Baru Jalan nih. Airnya bening dan adem.
Untung masih pagi, jadi agak sepi. Setelah membayar tiket masuk dan berganti pakaian, kami berjalan sekitar seratus meter menuju mulut gua. Oiya, ban dan pelampung, serta sepatu karet (kalau mau), juga perlu dipakai. Sistemnya, kita naik ban yang dibuat bersambung satu sama lain dengan tangan masing-masing  saling bertautan (bingung ya? Lihat ilustrasi gambar saja. :P).
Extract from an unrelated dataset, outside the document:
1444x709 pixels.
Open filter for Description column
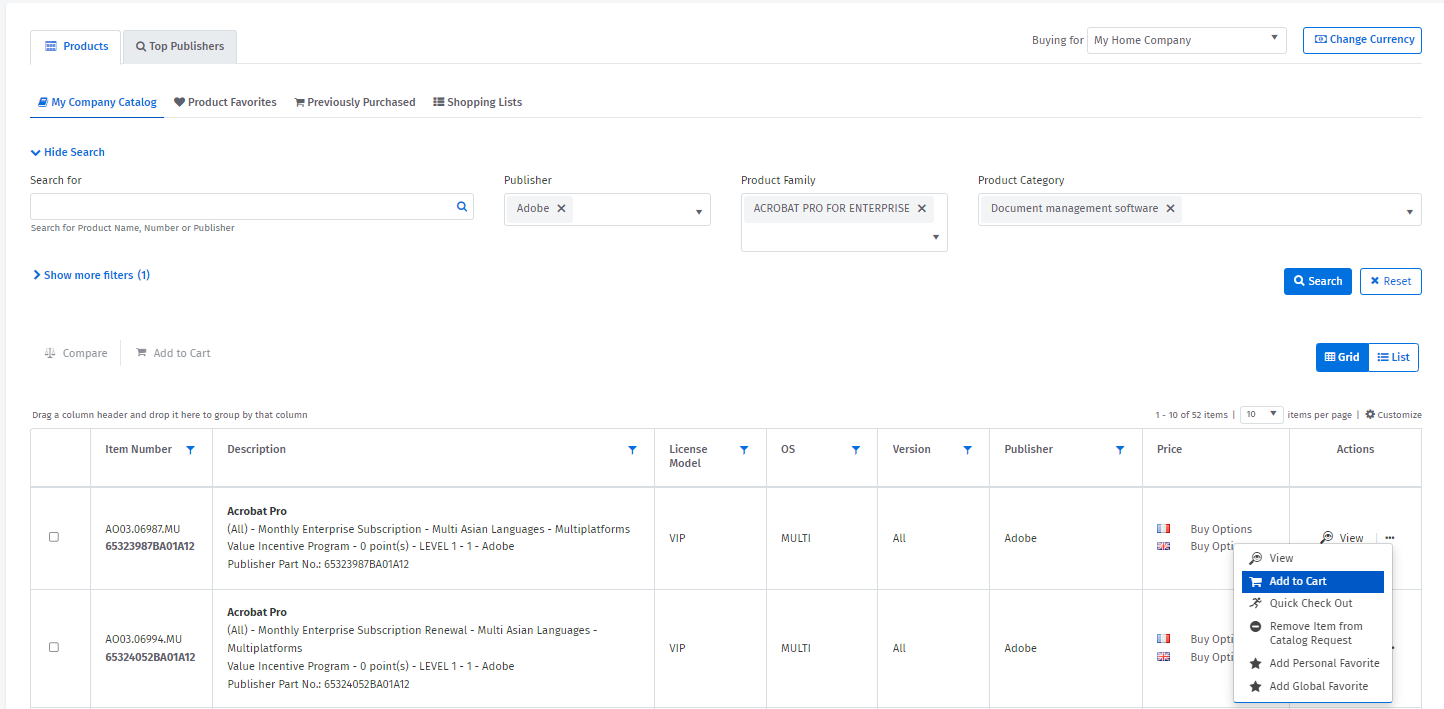click(632, 450)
Pemandunya ada di posisi paling depan berenang dan menarik perlahan-lahan sambil menjelaskan setiap detail yang ada di dalam Gua. Kurang lebih kayak gini penjelasannya:

Full Kostum

Pintu Masuk
Iconic Photo Spot
ilustrasi sambung menyambung
Watch out your head, Kids!
Istirahat sejenak di pintu keluar
“Jadi, Gua ini terbagi ke dalam tiga zona. Zona Terang, Remang, dan Gelap abadi. Aliran sungai bawah tanah ini adalah bagian dari Sungai Oya yang juga ada di aliran Air Terjun Sri Gethuk, Playen. Sungai ini belum pernah kering. Nah, sekarang kita masuk ke Zona Gelap abadi (etdah, namanya cetar membahana  sekali). Mohon matikan sejenak blitz kamera Anda untuk membuktikan apakah daerah ini benar-benar gelap atau tidak. Selanjutya, di atas saudara adalah stalagtit yang sampai saat ini masih aktif proses pembentukan kapurnya. Mitosnya, bagi pengunjung yang bisa mendapat tetesan airnya, bisa awet muda (ceile). Nah, mohon sejenak melipat kaki karena kita akan memasuki lorong yang diapit soko guru dari Gua pindul ini. Lorongnya sempit, hati-hati kepalanya (dan jedug, terdengar suara kepala terantuk dinding gua, dan itu kepala gue! >.<). Selanjutnya kita memasuki zona tempat tinggal ratusan kelelawar pemakan serangga, bentuknya relative kecil. Kalau di pintu keluar sana, kelelawarnya lebih besar, sebab mereka adalah pemakan buah, dan bla bla bla (prememori)”

Sayang sekali ya, di atas Gua Pindul ini bukan daerah konservasi alam, bahkan vegetasinya sudah sangat kurang karena banyak pemukiman penduduk. Apalagi, saya bisa melihat genteng rumah dari celah gua yang dibangun sengaja untuk pembudidayaan sarang burung walet. Coba masih banyak pohon, pasti stalagtitnya masih banyak yang hidup. LSM, anybody care?